I'm kind of cheating here, since The Descendents did put their first single out prior to 1980. But that was pre-Milo. And without Milo, it's not really The Descendents. Seriously: who doesn't love The Descendents?! Who among us hasn't worn out a cassette copy of Milo Goes To College as a punk rock rite of passage?
'81-'86 would be one of my desert island discs.
Moral Crux was probably the band that first got me started on my '77 punk revival kick. As they say, the rest is history.
I've gone on record proclaiming The Prostitutes to be the greatest punk rock band of the '90s. I'll still stand by that.
I put Guitar Romantic up there with almost any classic punk LP from back in the day.
If Screeching Weasel was the best overall pop-punk band of the '90s, then The Queers' Love Songs for the Retarded was the best overall pop-punk album. I think that given what the pop-punk scene would later become, people sometimes forget how great it was when bands like The Queers were leading the way in the early to mid '90s. Joe King is one of the best songwriters the punk world has ever known. I love the early stuff with Wimpy as well.

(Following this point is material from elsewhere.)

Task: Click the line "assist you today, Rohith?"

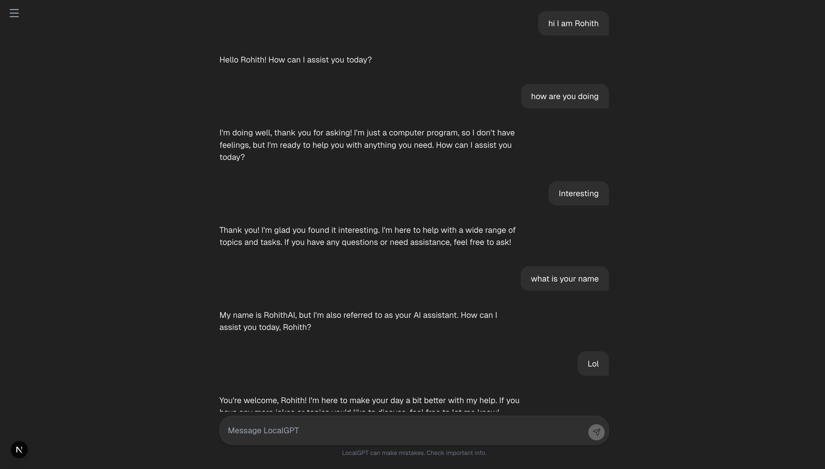Action: [x=265, y=327]
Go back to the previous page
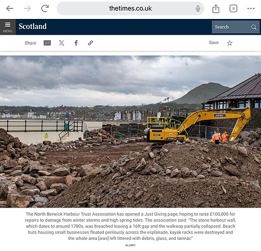The height and width of the screenshot is (251, 261). click(9, 8)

This selection will surprise no one.
Some people are tempted to dislike Screeching Weasel purely based on all the terrible imitators they spawned. That's hardly fair. Say what you want about Ben Weasel, but you cannot deny that the guy is a brilliant songwriter. And at a time when punk music had largely lost touch with its roots, he was one of the main individuals responsible for getting it back on track. I don't think any punk band besides The Ramones has ever had a run better than Screeching Weasel circa '89-'94.
Truly one of the greatest pop-punk bands of all-time. Hallie and the gang made two classic albums back in the 2000s, and you can hear both of them over at The Unlovables' Bandcamp. If you see a large bald man on the street singing "I Want A Boy" at the top of his lungs, say hello to me.
Of course I'm a huge fan of all things Tina Lucchesi. But I've especially got a soft spot for The Bobbyteens, who married lo-fi garage trash to power pop and the '60s girl group thing long before it was cool to do so. "Firecracker" is on all my short lists of the greatest rock n' roll songs ever.
I'd say the Zero Boys are my personal favorite of all the early '80s hardcore bands. And not just because they hailed from the Midwest! Unlike most of their contemporaries, their primary inspiration was '70s punk. They took the influence of the Ramones, Dictators, Pistols, etc. and combined it with a raging intensity and the speed of light ethos of hardcore. Given this band's somewhat legendary status, it seems odd to say they should have been bigger. But I think you know what I mean.
Funny how I went with The Kidnappers rather than some of the bands that influenced them (Teengenerate, Supercharger). These German lads were the next generation of the classic garage-punk sound, adding some serious power pop inflections to the mix. Their debut album put Alien Snatch Records on the map, and their second album was one of the last great Rip Off releases. Their most recent album, Will Protect You, was one of the first things I ever reviewed for this blog.
Classic English Oi! always hits the spot for me. It doesn't get more classic - or more English - than The Business!
So there you go. I sometimes do listen to music that's less than 35 years old!